宇治君が20日のこのブログに書いた<「生き急いだ人」と「死に急いだ人」>の中で触れたように、私は、靖国神社にけっして近づきません。
じつは、私の人生の中で、直接きわめて親しく仕えた方は二人いますが、その二人とも、靖国神社にはけっしてお参りをしませんでした。
その一人は、暮しの手帖の花森安治さんであり、もう一人はダイエーの創業者の中内功さんです。
中内さんは、昭和20年1月、フィリピン・ルソン島で米軍と8ヶ月に亘り戦いました。敵の手りゅう弾が至近で破裂して大腿部と腕に破片が突き刺さり、瀕死の重傷を負いました。
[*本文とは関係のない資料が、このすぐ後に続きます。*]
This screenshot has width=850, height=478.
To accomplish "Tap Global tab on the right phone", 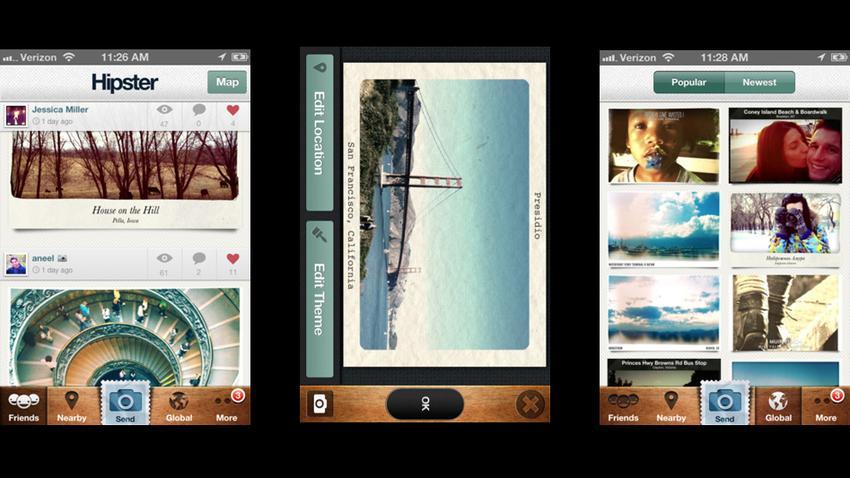I will (x=778, y=405).
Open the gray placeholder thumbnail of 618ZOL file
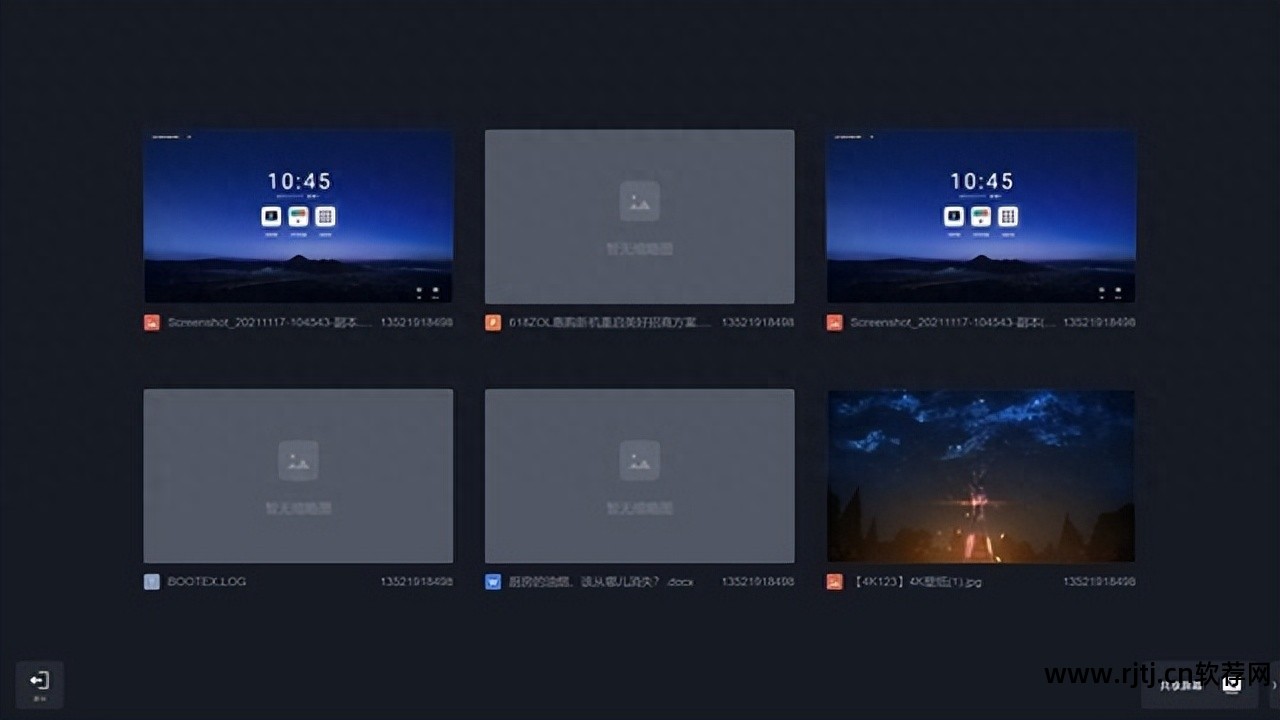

一緒に風呂に入ったときに、「ここにまだ破片が入っているんだよ、レントゲンでみると分るよ」と言って笑って見せてくれましたが、その戦場は、敵と砲火を交えて戦うというより、餓えとマラリアとの闘いで、まさに生き地獄だった、と話していました。
独立混成第五十八旅団重砲兵611人のうち、本土に帰還できたのはわずか118人、10人のうち8人は、帰れなかった。「なんとしても、生きて帰ろうな」と誓い合った戦友のほとんどが、帰れなかった---
このことを話す中内さんは、本当に悲痛な面持ちを隠しませんでした。
 あれほど帰りたかったのに、帰れなかった戦友たちは、みなヤスク二にいる、おれは死なずに帰ってきておめおめと生きている、もしヤスクニに行ったら、帰れなかったみんなに顔向けができない、みんなから、なぜおまえは生きているんだと、どれほど責められるか分らない、だからおれはヤスクニには行かない、行くのかこわい、絶対に行かない----。
 昭和32年に大阪の千林ではじめた小さな薬屋を、日本一の大小売業に仕立て上げたこの一代の風雲児が、どれほどの痛恨をいだいてヤスクニを思い、戦後を生きてきたか、私は、中内さんを思い出すたびに、ヤスクニを思います。そして5年前に卒然とあの世に旅立って、今頃はやっとヤスクニの肩の荷を下ろして、楽になっているのではないかと思っています。